28/07/2020 - Pubblicato in news nazionali

Roberto Madella, general manager della società controllata da Avenir Lng, commenta a QE la soluzione che sembra delinearsi per la metanizzazione della Sardegna. Non solo quella della virtual pipeline e dei due rigassificatori al momento prevista dal DL Semplificazioni, ma anche l’ipotesi di un sistema regolato esteso ai depositi costieri proposta da Italgas e forse oggetto di un emendamento al decreto, spinto dalla Regione sarda. “Higas è convinta di poter garantire fin dall’avvio del deposito di Oristano prezzi competitivi. La società si dice inoltre pronta a nuove iniziative e non esclude possibili ingressi di soci terzi nel capitale. Il progetto Higas nasce nel 2014 e sebbene si trattasse di un’infrastruttura relativamente semplice e nonostante la determinazione degli azionisti, abbiamo impiegato sei anni per portare a termine l’iniziativa, che è proseguita in questo tempo nonostante lo scenario di riferimento sia cambiato più volte.

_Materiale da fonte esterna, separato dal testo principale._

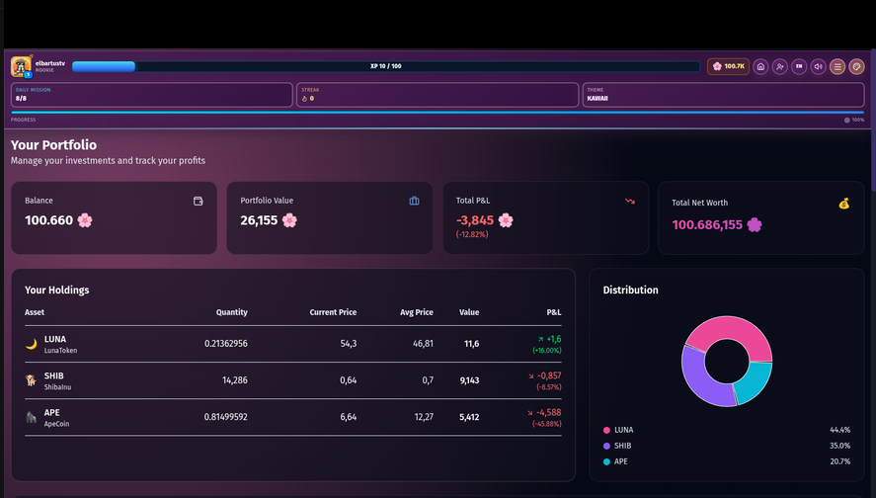The height and width of the screenshot is (498, 876).
Task: Click the XP progress bar
Action: [386, 66]
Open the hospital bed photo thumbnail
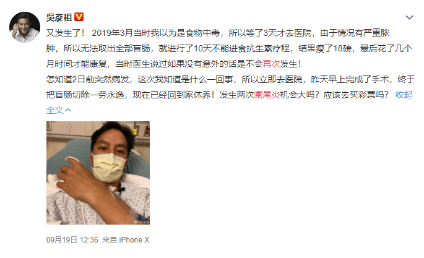 pos(98,173)
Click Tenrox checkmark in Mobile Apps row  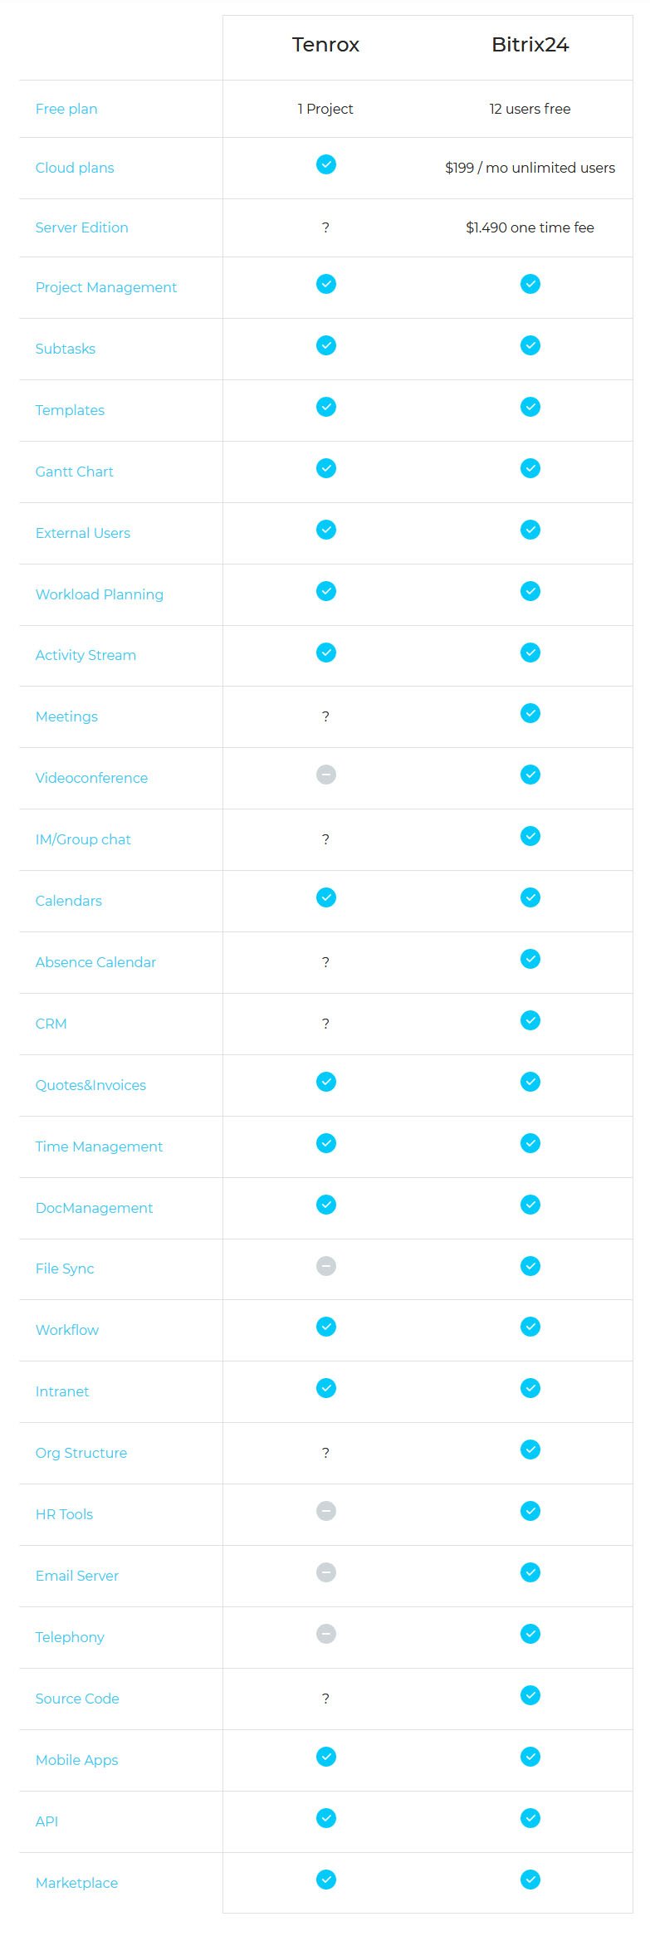click(x=326, y=1757)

Italgas è un importante fornitore di infrastrutture non solo in Sardegna ma in tutta Italia: siamo lieti quindi di poter fornire loro il combustibile più economico dell’isola. Inoltre il prezzo del Gnl nel mercato internazionale ha raggiunto livelli eccezionalmente bassi rispetto agli altri combustibili, a seguito di un eccesso di offerta che potrebbe persistere nel lungo termine. Dopo la cancellazione del progetto Galsi, Cpl Concordia e Gas&Heat hanno congiuntamente sviluppato l’idea dell’impianto e insieme hanno coinvolto Avenir Lng per realizzare una catena di approvvigionamento affidabile e integrata. Avenir Lng è alla continua ricerca di opportunità per investire sul mercato del Gnl e, se si dovesse delineare uno scenario favorevole sarebbe disposta a investire ulteriormente sull’isola, anche attraverso partnership con enti pubblici e in progetti caratterizzati da sostenibilità ambientale, tecnica ed economica. È chiaro che, in caso contrario, opportunità più interessanti sul mercato globale del gas naturale potrebbero attirare l’attenzione degli investitori.”